The primary endpoint is to evaluate the effect of normal and/or high vitamin D3 supplementation vs no supplementation on the skeletal complications of PHPT. Bone mineral density at the lumbar spine, hip and distal one-third radius will be assessed. The secondary endpoint is to evaluate the effect of the supplementation on other skeletal parameters (trabecular bone score, fractures); number of falls; creatinine clearance and urinary calcium excretion, lipid and glucose metabolism (total cholesterol, triglycerides, HDL cholesterol, LDL cholesterol, RPC and total homocysteinemia, APO B, APO A; glucose-tolerance test in non-diabetic and serum glucose and insulin measured at baseline and at 120 minutes in diabetic patients; HOMA-IR index); cardiac and vascular involvement (diastolic dysfunction, left ventricular hypertrophy, cardiac calcium deposits in the myocardium, aortic and mitral valve calcification + carotid intima-media thickness + carotid plaque + percent of carotid stenosis). Postmenopausal women with PHPT aged 45-80 years will be studied.
The study will provide novel information on relevant clinical outcomes in patients with PHPT and the results will clarify whether vitamin D supplementation could influence the natural history of the disease and/or the recovery of the complications after surgery. Few and inconsistent data are available in PHPT in terms of reversibility of the non-classical complications after surgery and/or the possible role of vitamin D on these outcomes.
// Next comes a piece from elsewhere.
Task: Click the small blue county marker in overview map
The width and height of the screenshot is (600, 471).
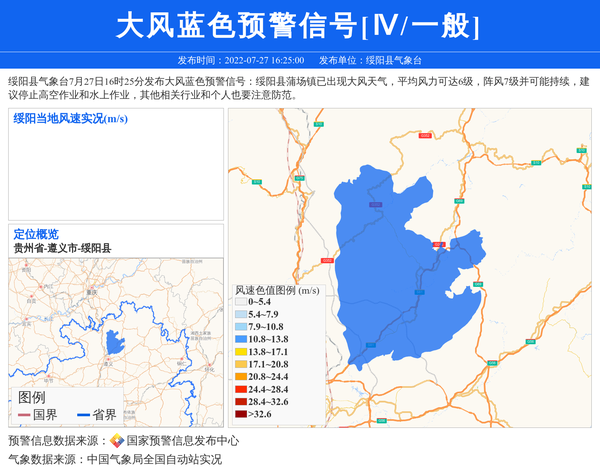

The study will provide novel information on relevant clinical outcomes in patients with PHPT and the results will clarify whether vitamin D supplementation could influence the natural history of the disease and/or the recovery of the complications after surgery. The effects of vitamin D on the non-skeletal complications, have not been well define so far nor in PHPT neither in the general, non-PHPT population. Additionally, few and inconsistent data are available in PHPT in terms of reversibility of the non-classical complications after surgery and/or the possible role of vitamin D on these outcomes.
The composite endpoints of the project will provide useful data in the definition of clinical indications for vitamin D supplementation and for surgery in PHPT. We will clarify the role of vitamin D supplementation of many complications of PHPT that currently represent criteria for surgery and on the non-classical complications that, even though not included among recommendations for parathyroidectomy, are mostly prevalent in PHPT patients. In PHPT patients not fulfilling surgical
criteria, a higher prevalence of fractures (OR= 3), all cause of mortality (Standardised mortality ratio = 2.62) and particularly cardiovascular-related mortality (Standardised mortality ratio = 2.68) have indeed been recently reported. Among the causes of cardiovascular disease, a derangement of lipids and glucose metabolism has been suggested.
The observed results could therefore lead to a revision of the current general guidelines, modifying the criteria that advise physicians for parathyroidectomy. We will also have data on how treatment with vitamin D could reduce the morbidity and mortality associated with PHPT and consequently the expenses for the National Healthcare System. The use of different doses of vitamin D will also be of help in defining specific clinical indications for supplementation in these patients.
Finally, results from the secondary endpoints will also provide useful details on the relationship between vitamin D metabolism and PHPT that are at the basis of the highly clinically evident prevalence of hypovitaminosis D in PHPT patients. Also, we will have novel data on the bioavailability and pharmacokinetics of vitamin D supplementation in these specific setting of patients. This could have an impact from a clinical point of view and be suitable for genetic and endocrine counselling.